仕事柄、日本舞踊の方を治療することがある。
ある方が、「昔はお客様が役者を育てるという文化があった。今は中々そうはいかない。落語の志ん生も講座で居眠りをしていても客が、『こんな志ん生は滅多に見られない。寝かせておけ。』と言ったという。」
この話を聞きながら、昔の苦い体験を思い出した。
この仕事、若い時は中々食べられない。
どうしても病院とのかけ持ちをしないと収入が上がらない。
朝から病院勤務で夜は出張マッサージ、若くても体力が持たない。
夜の仕事で時々居眠りが出る。
当時はこちらが居眠りをしていても、「先生、手が止まっている。寝てるの?」とは案外言われなかった。
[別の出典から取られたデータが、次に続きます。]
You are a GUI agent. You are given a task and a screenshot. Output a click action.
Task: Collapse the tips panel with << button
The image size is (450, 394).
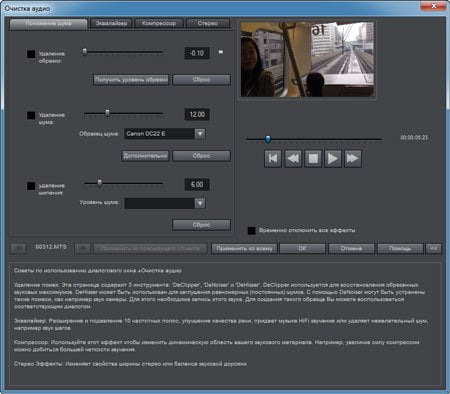point(433,249)
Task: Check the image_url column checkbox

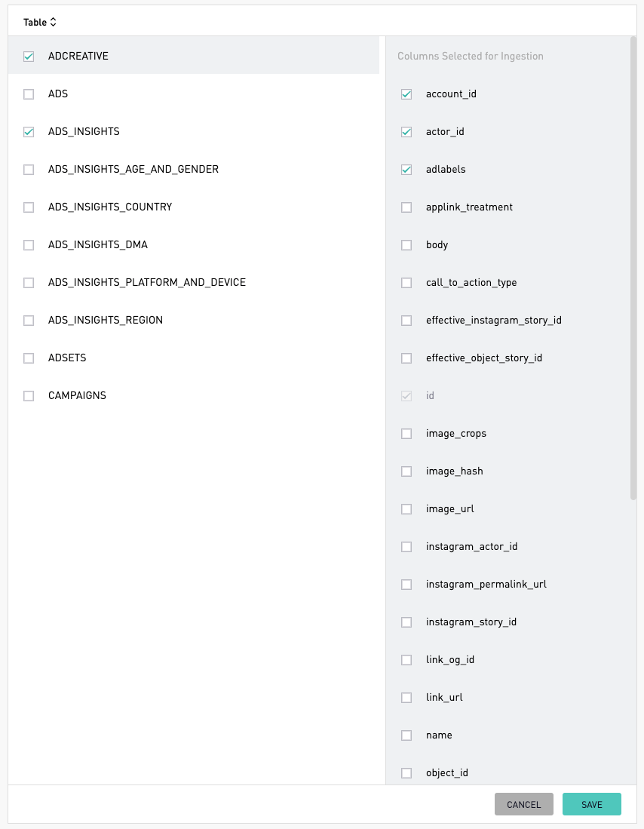Action: click(406, 509)
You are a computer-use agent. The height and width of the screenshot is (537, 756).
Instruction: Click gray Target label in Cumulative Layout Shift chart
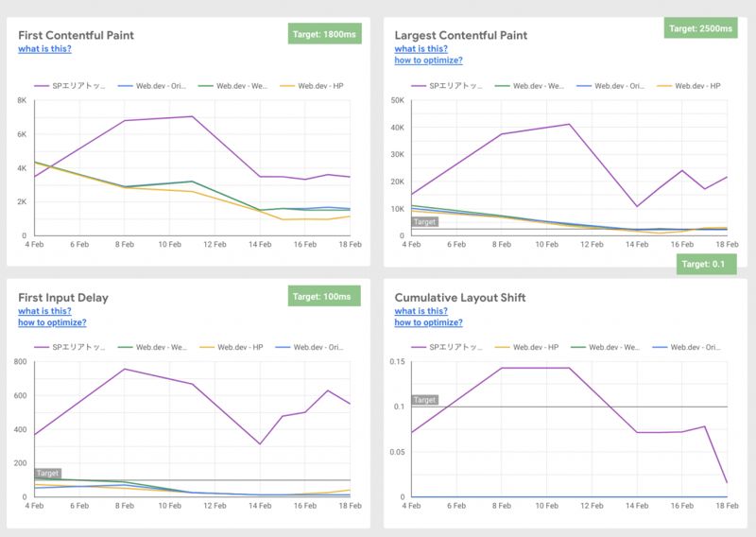coord(425,400)
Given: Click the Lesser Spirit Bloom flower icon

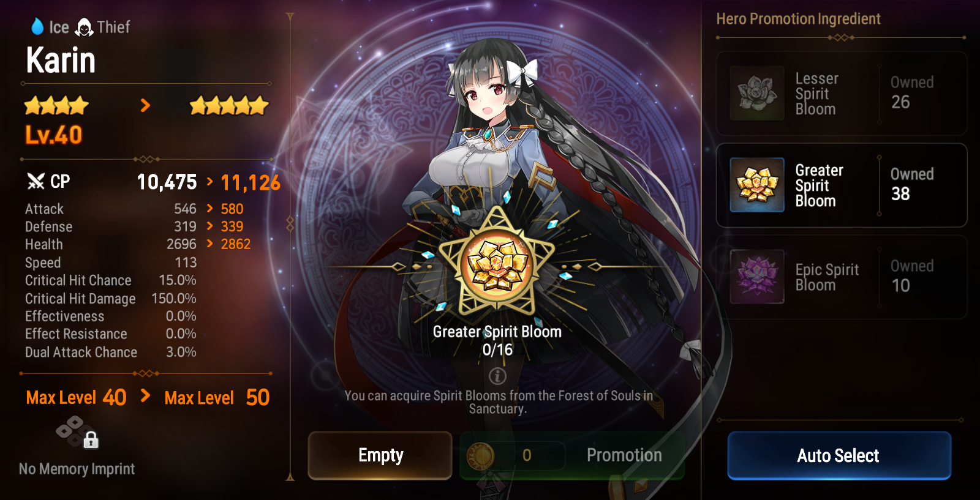Looking at the screenshot, I should (x=757, y=93).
お客さんに「いや、こっちもぐっすり寝ていた。いい治療だね。」と言われて、こちらが居眠りをしていたことを攻めることなく諭してくれた。
しかしそう言われるとこちらはきつい。
怒られた方が楽であったが、時代がのんびりしていたのか、結構そう言う方が多かった記憶がある。
またある時は、また居眠りをして気がついたら、お客さんの鼻に指が入ってしまって、わずかの間だがこちらが気がつかなかった。
次の瞬間、「今日は鼻はこっていない。」と言われて、あまりの光景にこちらが赤面してしまった。
首を揉んでいたつもりが、手が滑り、鼻に指が入ってしまった。
今思い出しても赤面するが、そんな時もあまり怒られた記憶がない。
そして常連さんから、「お前、最近ようやくうまく揉めるようになったけど、20年前は酷かったよなぁ。」と言われてびっくりしてしまった。
自分ではいい治療をしているつもりが、20年間、下手な治療につき合ってお金を払い続けて戴いていた。
今から思うと申し訳ない。
こういう懐の深さに触れると、本気になる。
我々の世界でも、お客様が役者を育てるはある。
そういうお客様が減ったことは実に嘆かわしいことである。